Una mujer que viajaba a pie o en carretilla, apenas acompañada, por los caminos polvorientos y deshabitados que unían las pocas ciudades que conformaban el virreinato. Al acecho de animales o de posibles salteadores, durmiendo a la intemperie y apenas comiendo lo que le daban de limosna. Un modo de viajar muy alejado de lo previsto para ella y menos aún para su grupo social de origen.
La imagino recorriendo el camino desde Santiago hacia Córdoba, en la zona de Río Seco, donde los caminantes, como contemporáneamente lo había hecho Concolorcorvo, corrían el riesgo de perderse en los laberintos, como también del riesgo del ataque de pumas.
Seguramente, cuando llegó a Córdoba en 1777, quedó impactada por el legado arquitectónico que había dejado la Compañía y que aún hoy podemos evidenciar en la Manzana jesuítica. Aquí entabló amistades que conservaría durante toda su vida: las monjas teresas, Margarita Melgarejo -su heredera en la Casa de Ejercicios de Buenos Aires- y Ambrosio Funes, su primer biógrafo.
Sin duda, los dos años que permaneció en la ciudad dejaron su huella espiritual en buena parte de la sociedad, pero también hoy es posible ir tras sus rastros en el centro histórico de una de las urbes más habitadas de Argentina.
En este punto, cabe señalar que en tiempos de los jesuitas, hubo un grupo de beatas que vivía bajo la dirección espiritual de la orden en una modesta propiedad que se encontraba frente a la Iglesia de la Compañía. Ellas prestaban ayuda en la atención de la Casa de Ejercicios –llamado Noviciado Viejo- y obtenían el sustento mediante la realización de trabajos manuales, así como de limosnas.
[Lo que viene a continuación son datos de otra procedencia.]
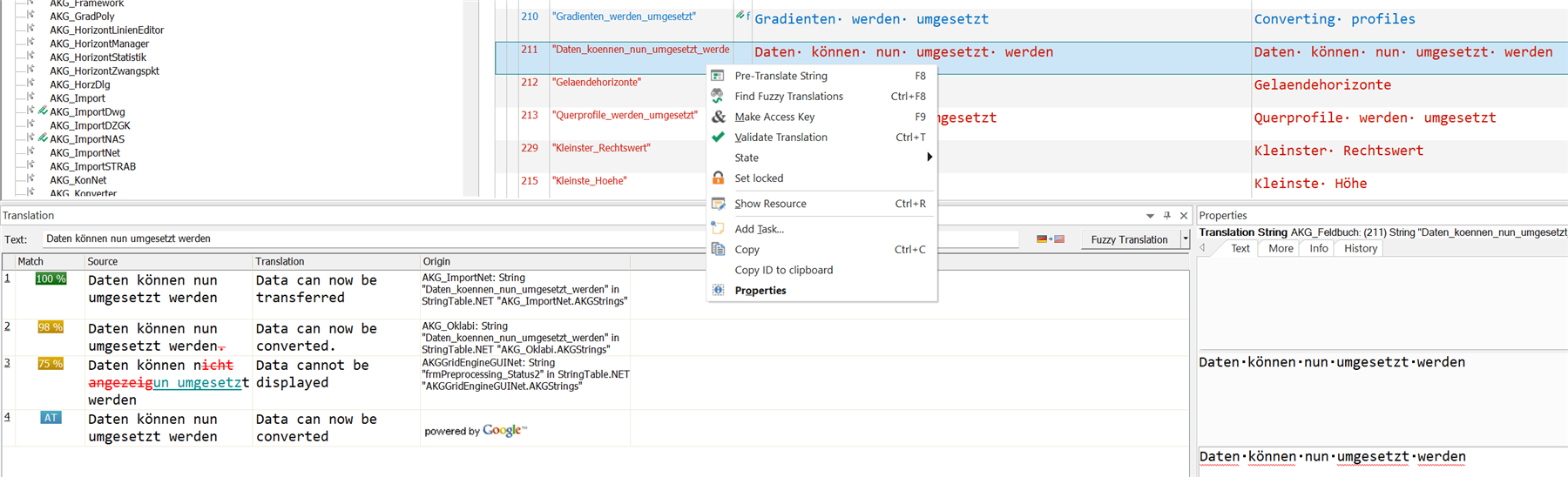
Task: Select Add Task from the context menu
Action: [x=759, y=229]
Luego de la expulsión, la construcción quedó deshabitada y allí fue a vivir María Antonia junto a sus acompañantes.
Fue entonces cuando estas mujeres volvieron a dar vida a los cuartos, la cocina, el patio y el corral y que hoy ya no existen en la plazoleta de la Compañía. También, desde allí escribió a Pedro de Ceballos, tras ser nombrado primer virrey del Río de la Plata, para comunicarle sus objetivos, logros y contarle sus proyectos. Asimismo, escribió gran cantidad de cartas en el marco de una red transatlántica de vínculos, que incluía jesuitas, y que mantuvo hasta el final de sus días. Según señala Carlos Ponza, la propiedad fue demolida en el siglo XIX, tras el regreso de la orden y allí se construyó la sede de la Asociación Católica de los Hermanos de San José.
También, podemos imaginarla en el patio del que fue el Colegio de Monserrat y que años más tarde se trasformaría en el Colegio de las Niñas Educandas, hoy Museo de Sal Alberto (Calle Caseros y Obispo Trejo)
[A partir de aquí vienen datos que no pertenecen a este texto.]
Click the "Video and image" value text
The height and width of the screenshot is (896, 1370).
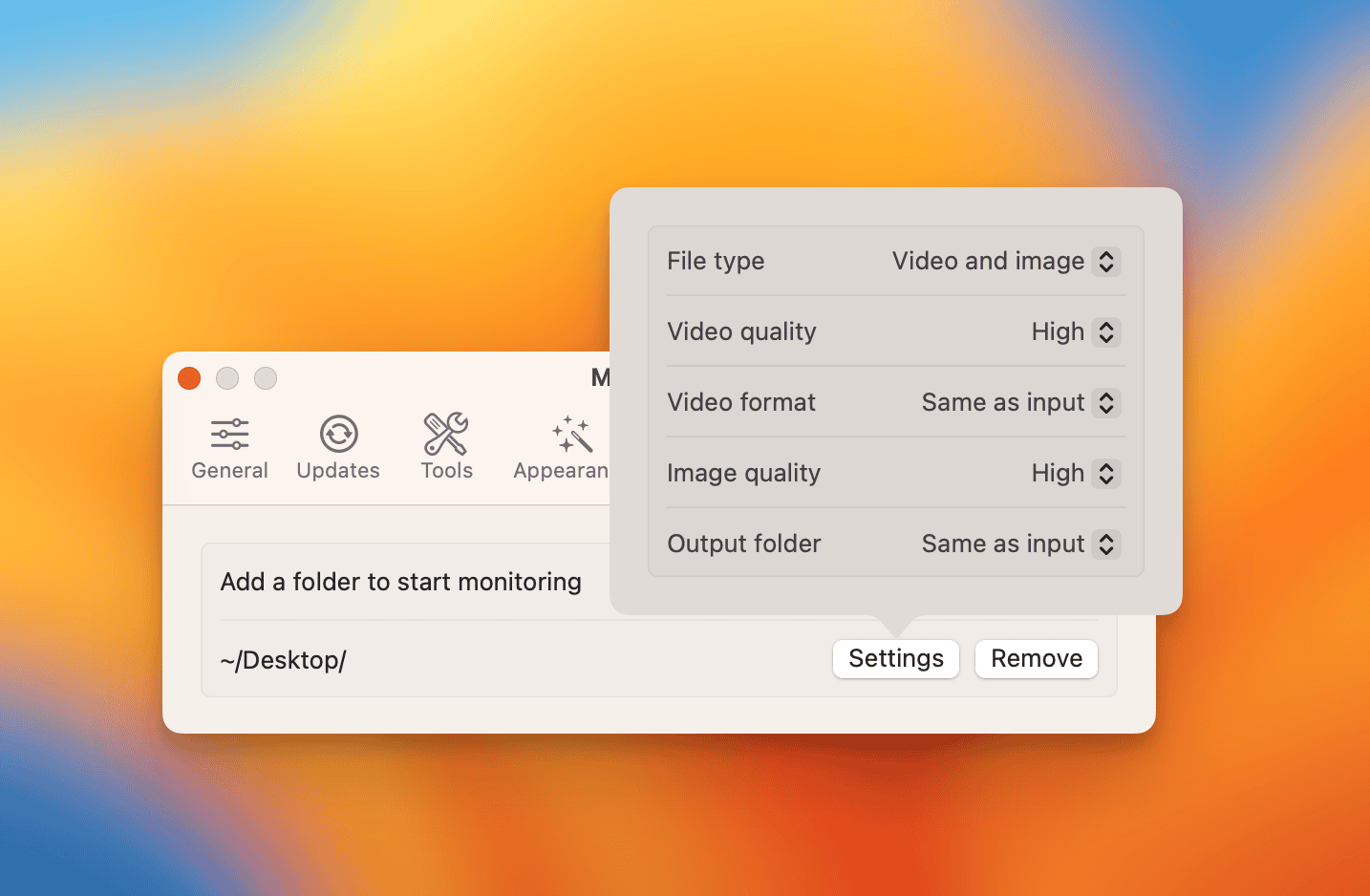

Habida cuenta que con la comunidad de las carmelitas forjó una sincera amistad, hoy se puede visitar la iglesia del monasterio de San José, donde por ese entonces, los 19 de cada mes se celebraban misas a su pedido, para que se reestableciera la orden en el virreinato.
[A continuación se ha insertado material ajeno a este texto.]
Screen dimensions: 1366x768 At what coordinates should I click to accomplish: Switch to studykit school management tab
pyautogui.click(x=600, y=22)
Finalmente, debido a la amistad y colaboración que la unió a Ambrosio Funes, un hombre de la élite de Córdoba, con de gran actividad pública, hermano del famoso Dean y quien la contactó con vecinos cordobeses y curas de otras ciudades. Fue así como María Antonia frecuentó en reiteradas oportunidades su enorme casa que se hallaba en la actual esquina de Rivera Indarte y 9 de julio, y que fue demolida hace décadas.
María Antonia de Paz y Figueroa, María Antonia de San José, Mama Antula, tres nombres para una mujer enorme, quien vivió durante dos años en una ciudad que despertaba con el trajinar de otras tantas, las más pobres, las mendigas, las que salían a la calle a trabajar, a vender pan o verduras y frutas en la Plaza Mayor (hoy plaza San Martín). Que vio pasar a esclavizadas en busca de agua para para las casas donde servían, de estudiantes que se encaminaban a la Universidad gestionada por los franciscanos, de varones que irían a pasar el rato a una pulpería y otros tantos, a rezar alguna iglesia, menos a una que permanecía cerrada.